*** Metin pasajı ***

Her sezon kendi içinde ufak tefek yenilikler yapar.
Bu sene Fox Tv’de yayınlanan Tolgshow Programı’nda, talkshow’u ti’ye alarak, her hafta ünlü bir konuk ağırlıyor.
Kesinlikle Türkiye’nin yetiştirdiği en iyi komedyenlerden biridir, Tolga Çevik.
İzlenesi bir adamdır.
Sanatına, işine olan sevgisi, saygısı, titizliği, sempatik hal ve hareketleri, samimiyeti yaptığı programa da yansıyor.
Tolgshow Programı’nda bir yandan kahkahalarla gülerken, diğer yandan da Tolga Çevik’in ne kadar köklü bir bilgi dağarcığına sahip olduğuna şahit oluyoruz.
Böylesi bir zamanda, sığ showmenlerin olduğu bir dönemde, okyanus kenarında, tatlı esintilerin etkisini yaratıyor.
Oyunculuğunu gürül gürül bir çeşme gibi sahnede akıtmasını bilen, egosantrik davranışlardan uzak kalan bir sanatçı.
Bunun yanı sıra Tolgshow elbette bir ekip işi.
Fırat Parlak’ın pişekar konumunu başarıyla üstlenmesi,
Sarp Bozkurt’un saf karakteri inandırıcı bir şekilde yaşatması,
Özer Atik’in (Minik) konuşmadan mimikleriyle ve piyanosuyla eşlik etmesi,
Kariyerinde başarılı projelere imza atan Yönetmen Ebru Yalçın’ın da rejide olması programa müthiş değer katıyor.
Televizyonun karşısına hiç eğlenmeyen bir kişiyi oturtun, eminim bu programı keyifli keyifli izler.
Yıllarca yayınlanmasını istediğim programlardan biri olarak kalmaya devam edecek.
Haftanın Dizisi: Killing Eve
Grey’s Anatomy’i ilk sezonundan beri izleyenler Cristina Yang karakterini bilir.
Başrollerden biriydi Sandra Oh.
Onu bu diziyle tanıdık, sevdik.
Sonra bu diziden ayrılarak sevenlerini üzdü.
O üzülenlerden biri de bendim.
Şimdi iyi ki ayrılmış diyorum.
Killing Eve dizisiyle ekranlara şahane bir dönüş yaptı.

***

• [Verilen görev 1] Metin pasajına göre Tolgshow programı hangi kanalda yayınlanıyor?
• [Verilen görev 2] Metin pasajında "Fırat Parlak’ın pişekar" ile "biriydi Sandra Oh." arasındaki kısmı, bu ifadeler de dahil olmak üzere aynen yazıya geçirir misiniz?
• [Verilen görev 3] Metin pasajını iki cümleyle özetler misiniz?

*** Sağlanan materyal ***

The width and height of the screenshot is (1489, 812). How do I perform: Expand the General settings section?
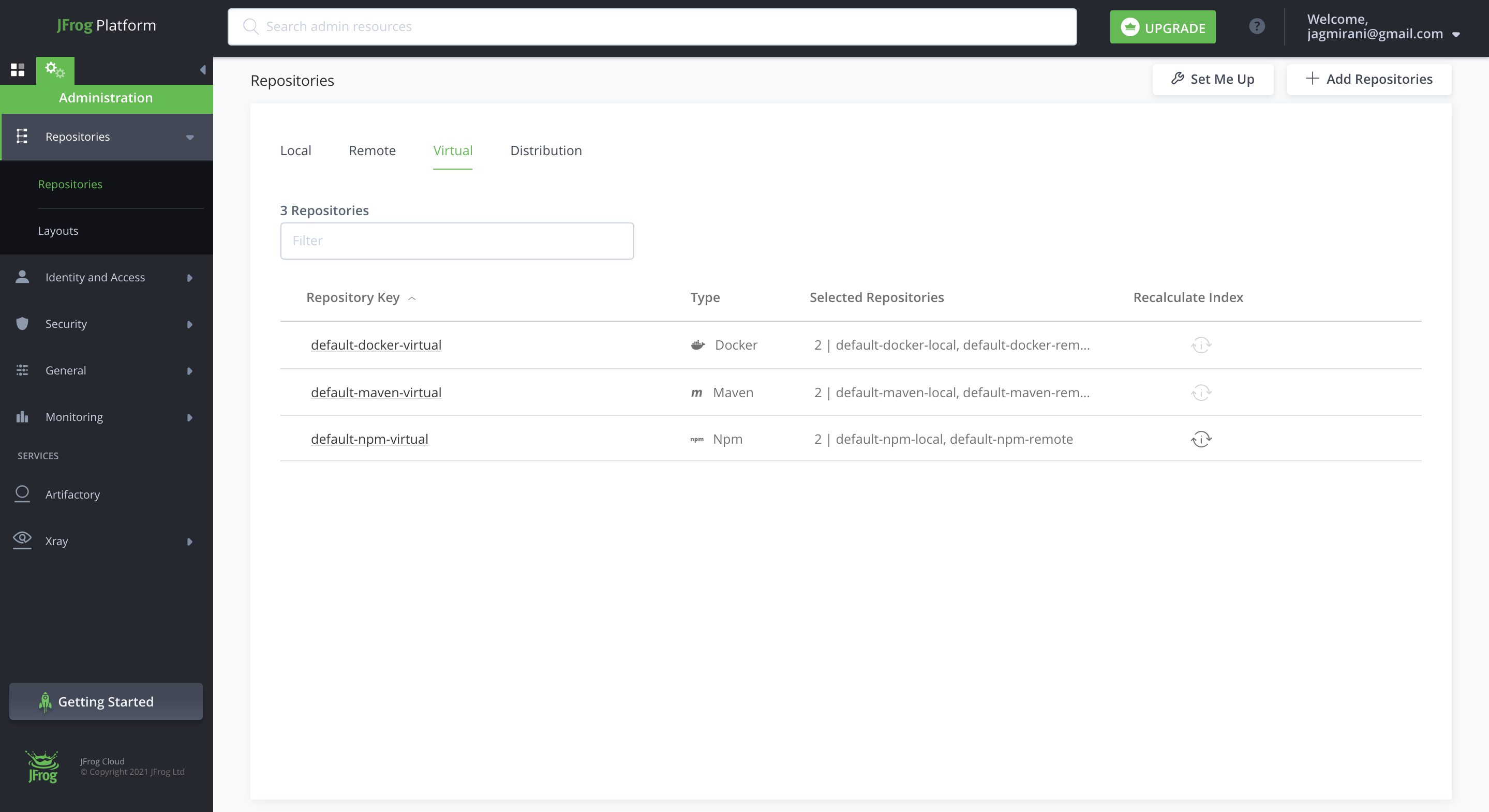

***

• [Görev çözümü 1] Fox Tv’de yayınlanıyor.

• [Görev çözümü 2]
Fırat Parlak’ın pişekar konumunu başarıyla üstlenmesi,
Sarp Bozkurt’un saf karakteri inandırıcı bir şekilde yaşatması,
Özer Atik’in (Minik) konuşmadan mimikleriyle ve piyanosuyla eşlik etmesi,
Kariyerinde başarılı projelere imza atan Yönetmen Ebru Yalçın’ın da rejide olması programa müthiş değer katıyor.
Televizyonun karşısına hiç eğlenmeyen bir kişiyi oturtun, eminim bu programı keyifli keyifli izler.
Yıllarca yayınlanmasını istediğim programlardan biri olarak kalmaya devam edecek.
Haftanın Dizisi: Killing Eve
Grey’s Anatomy’i ilk sezonundan beri izleyenler Cristina Yang karakterini bilir.
Başrollerden biriydi Sandra Oh.

• [Görev çözümü 3] Fox Tv’de yayınlanan ve talkshow’u ti’ye alan Tolgshow, Tolga Çevik’in samimiyeti ve köklü bilgi dağarcığıyla olduğu kadar Fırat Parlak, Sarp Bozkurt, Özer Atik ve yönetmen Ebru Yalçın’dan oluşan ekibin katkısıyla da övülüyor. Grey’s Anatomy’deki Cristina Yang karakteriyle tanınıp sevilen Sandra Oh ise o diziden ayrıldıktan sonra Killing Eve ile ekranlara şahane bir dönüş yaptı.